Текущая страница: 7 (всего у книги 36 страниц) [доступный отрывок для чтения: 10 страниц]

Шрифт:
- 100% +
Глава 9

Такова взаимная расположенность друзей, простирающаяся до того, что каждый по совести считает себя неправым, если не отвечает любовью на любовь, не требуя ничего со своей стороны, кроме взаимного сочувствия. Отсюда плач о смерти друга и мрачная печаль, и вместо сладости сочувствия горесть осиротевшего сердца, и от потери жизни умирающих смерть живущих. Блажен, кто любит Тебя, кто любит и ближнего в Тебе и врага ради Тебя. Тот не теряет близких своему сердцу, для кого дороги все ради Того, Кто никогда не перестает существовать, но вечно пребывает. И кто же это, как не Ты, Боже наш, Бог, сотворивший небо и землю и наполнивший их, Который тем и сотворил их, что наполняешь их? Тебя никто не теряет, кроме того, кто сам удаляется от Тебя; а кто удаляется от Тебя, куда стремится или куда бежит, как не от Твоей кротости к Твоему же гневу? Не везде ли встречает он закон Твой в наказании своем? И закон Твой – истина, и истина – Ты.

Глава 10

Боже Сил! обрати ны, и просвети лице Tвoe, и спасемся (Пс. 79, 8). По каким бы путям душа человеческая ни устремилась, кроме пути, ведущего к Тебе, все другие пути ведут ее к печалям; и хотя предметы пристрастия человеческого прекрасны сами в себе как творения Твои, но без Тебя они не поведут душу к Тебе. Все они являются и исчезают, рождаются и умирают, и, появляясь на свет, как бы начинают свое бытие, растут и усовершаются, усовершаясь состариваются, а, состариваясь, умирают и разрушаются; не все состариваются, но все умирают; и все они ничего бы не значили сами по себе, если бы не заимствовали значения своего от Тебя. Когда они появляются и силятся заявить свое существование, то чем скорее растут и усовершаются, тем быстрее спешат к прекращению бытия своего – такова уж их норма, таковы условия их существования. Ибо Ты настолько сообщил им даров Своих, насколько они могли вместить их, не составляя собою целого, а будучи только частями целого, так что все они только в совокупности своей со всею преемственностью своею представляют целое, т. е. все, или вселенную, которой они суть части.
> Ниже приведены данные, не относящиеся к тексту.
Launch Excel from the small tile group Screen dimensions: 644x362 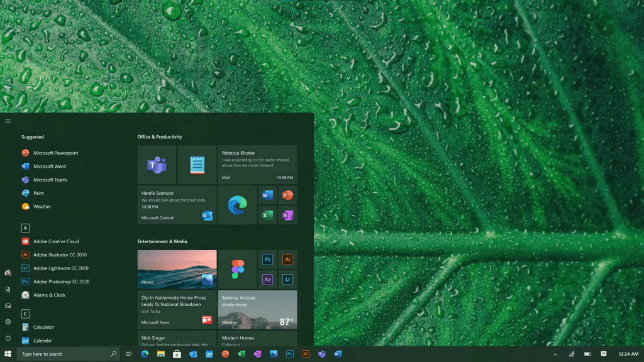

Тоже самое бывает и с речью нашею, выражаемою словами. Речь не выходила бы у нас полною, если бы одно слово, прозвучав частью складов своих, не замирало после того, чтобы дать место другому. Да восхвалит же Тебя душа моя за все творение Твое, Тебя, Боже и Творче всего сущего; но да не останавливается она на одном творении, погружаясь в него всецело, всеми чувствами своими. Ибо все в мире сем не вечно, а пагубная привязанность ко всему преходящему терзает душу нашу, которой врождено стремиться к жизни и наслаждаться любимыми предметами. Здесь же не на чем ей остановиться для успокоения своего, потому что все непостоянно и скоротечно, и кто телесным чувством понимает скоротечное, или, поймав, может удержать его? Тупо и медленно для этого телесное чувство по самой своей природе. Оно пригодно для того, для чего и дано, но недостаточно для того, чтобы удержать преходящее от положенного начала до положенного конца. Ибо в слове Твоем, коим все сотворено, читаем и поучаемся: до сего дойдеши, и не прейдеши (Иов. 38, 11; Пс. 103, 9).

Глава 11

Перестань же, душа моя, суетиться, чтобы не заглохло в тебе чутье сердца твоего от тревоги сует твоих. Внемли и ты: Само Слово зовет тебя на путь обращения, и там найдешь ты место успокоения ничем не возмутимого, где нет насильственного перерыва для любви, доколе только существует она. Вот твари: одни преходят, другие приходят, сменяя друг друга, и всеми частями своими составляют дольний мир сей. А куда пойду я, о том говорит слово Божие. Тут утверди стан свой: здесь остановись с полным доверием и расположись со всем достоянием твоим, душа моя, после того, как ты уже испытала ложь и обманы других путей. Вот истина, что только есть у тебя истинного, и ничего не потеряешь; и все ошибки твои исправятся, и болезни исцелятся, и все прошедшее твое преобразуется, и явится в новом свете, и не будет в разладе с тобою и все, с чем ты разлучаешься здесь на время, не оставит тебя навсегда; не останется с тобою, и пребудет у сущего и пребывающего во веки Бога.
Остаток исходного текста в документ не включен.